CruiseMates' Readers Cruise Reviews

Royal Caribbean Cruise Lines Explorer of the Seas Western Caribbean March 27, 2004

This was a first cruise for me and for my 2 sons, ages 13 & 15. We went with my mother, who has cruised before, but not for a very long time. So I got to see the cruise experience from the vantage point of 3 different generations. As many reviewers before me have said, Explorer is a very beautiful ship. It is also unbelievably huge, and when our bus from the airport got its first glimpse of Explorer & Navigator docked end-to-end at the pier, everyone gasped!

I will try to write the rest of this review by topic, to make it simpler.

CABINS: We were originally booked into 2278 and 2280. Somehow (possibly because I was having a birthday during the cruise) we got an upgrade, and ended up in 8582 and 8584. That was mostly a good thing, but it also created some problems. #1, our suitcases were delivered to the original rooms, because that was what our luggage tags said, so our stateroom attendant had to track them down. #2, the flowers that my wonderful husband arranged to have delivered on my birthday never arrived (and of course I didn't know to be expecting them....) But our cabins, tho small, had cozy little balconies with 2 chairs and a table. Before the cruise, I would have said who cares about the room or a balcony -- I'm only going to sleep there. But actually it was very pleasant to have a private place to sit and watch the waves, or have a cup of coffee. It was also a very convenient place to hang up the handful of clothing items that I washed out in the sink!

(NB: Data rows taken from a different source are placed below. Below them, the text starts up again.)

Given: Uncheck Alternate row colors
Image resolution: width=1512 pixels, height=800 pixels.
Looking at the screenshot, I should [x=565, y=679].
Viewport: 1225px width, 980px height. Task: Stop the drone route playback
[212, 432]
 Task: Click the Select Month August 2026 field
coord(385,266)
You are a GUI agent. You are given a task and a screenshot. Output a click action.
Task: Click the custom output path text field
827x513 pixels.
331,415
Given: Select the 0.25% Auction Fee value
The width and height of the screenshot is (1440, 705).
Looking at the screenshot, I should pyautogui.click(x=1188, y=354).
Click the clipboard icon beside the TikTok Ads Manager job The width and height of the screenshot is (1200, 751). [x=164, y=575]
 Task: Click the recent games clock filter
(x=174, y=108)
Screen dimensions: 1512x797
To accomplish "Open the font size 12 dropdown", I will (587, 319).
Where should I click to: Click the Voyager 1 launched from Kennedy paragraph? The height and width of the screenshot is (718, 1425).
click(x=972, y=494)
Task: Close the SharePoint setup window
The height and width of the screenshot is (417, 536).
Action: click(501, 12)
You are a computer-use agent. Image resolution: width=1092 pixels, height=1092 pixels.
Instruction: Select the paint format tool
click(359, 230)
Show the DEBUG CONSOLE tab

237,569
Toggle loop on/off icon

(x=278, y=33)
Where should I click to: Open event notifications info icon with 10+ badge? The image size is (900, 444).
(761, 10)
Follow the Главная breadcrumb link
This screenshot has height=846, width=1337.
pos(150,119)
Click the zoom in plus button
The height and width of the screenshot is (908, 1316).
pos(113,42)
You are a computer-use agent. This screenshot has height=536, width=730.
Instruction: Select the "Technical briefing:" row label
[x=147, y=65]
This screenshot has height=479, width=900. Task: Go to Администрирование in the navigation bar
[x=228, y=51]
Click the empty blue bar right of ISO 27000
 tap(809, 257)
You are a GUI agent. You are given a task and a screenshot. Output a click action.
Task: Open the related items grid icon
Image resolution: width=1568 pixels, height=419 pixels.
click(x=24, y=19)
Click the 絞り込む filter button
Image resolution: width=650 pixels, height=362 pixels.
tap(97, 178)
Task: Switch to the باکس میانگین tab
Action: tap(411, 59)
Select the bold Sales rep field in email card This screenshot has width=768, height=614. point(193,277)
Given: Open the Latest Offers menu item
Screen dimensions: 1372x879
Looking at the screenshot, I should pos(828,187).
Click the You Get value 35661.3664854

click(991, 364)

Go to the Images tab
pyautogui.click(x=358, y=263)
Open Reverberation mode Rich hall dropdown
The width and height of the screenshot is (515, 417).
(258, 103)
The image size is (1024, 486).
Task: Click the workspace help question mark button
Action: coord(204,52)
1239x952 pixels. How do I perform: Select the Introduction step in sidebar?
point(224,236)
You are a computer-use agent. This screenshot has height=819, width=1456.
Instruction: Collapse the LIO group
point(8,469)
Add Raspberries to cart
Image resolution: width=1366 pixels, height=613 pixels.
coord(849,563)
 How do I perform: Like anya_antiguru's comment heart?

FOOD: I had read some reviews that had led me to believe that the food would be only average, but it was outstanding! We were at the 6pm dinner seating in the Magellan dining room, and the menu, tho not extensive, was creative and different every night. Our waiter Gabriel, and assistant waiter Eliseo, were friendly and attentive, and knew our names and preferences after the first evening. We did not try the "Portofino" restaurant, as we saw nothing on the menu that seemed to justify the $20 per person upcharge. "Johnny Rockets" may have been terrific, but one encounter with the 40-minute wait to get a table or even to get take-out items, and I didn't care to find out. It was possible to eat 3 meals a day in the dining room, but we fell into a pattern of eating breakfast and lunch (when onboard) at the "Windjammer"/"Island Grill" buffet. The quality there was more uneven. The breakfast eggs and potatoes were randomly either pretty good or horribly soggy. But there were all manner of muffins, croissants, bagels, and pastries. At lunch, salad fixings were plentiful, as well as a daily-changing array of hot items. And, because of the many reviewers who warned that the coffee was dreadful, I have to say that (au contraire) the coffee was excellent -- in the dining room and at the "Windjammer". The dessert selections were seemingly endless, and they were all first-rate!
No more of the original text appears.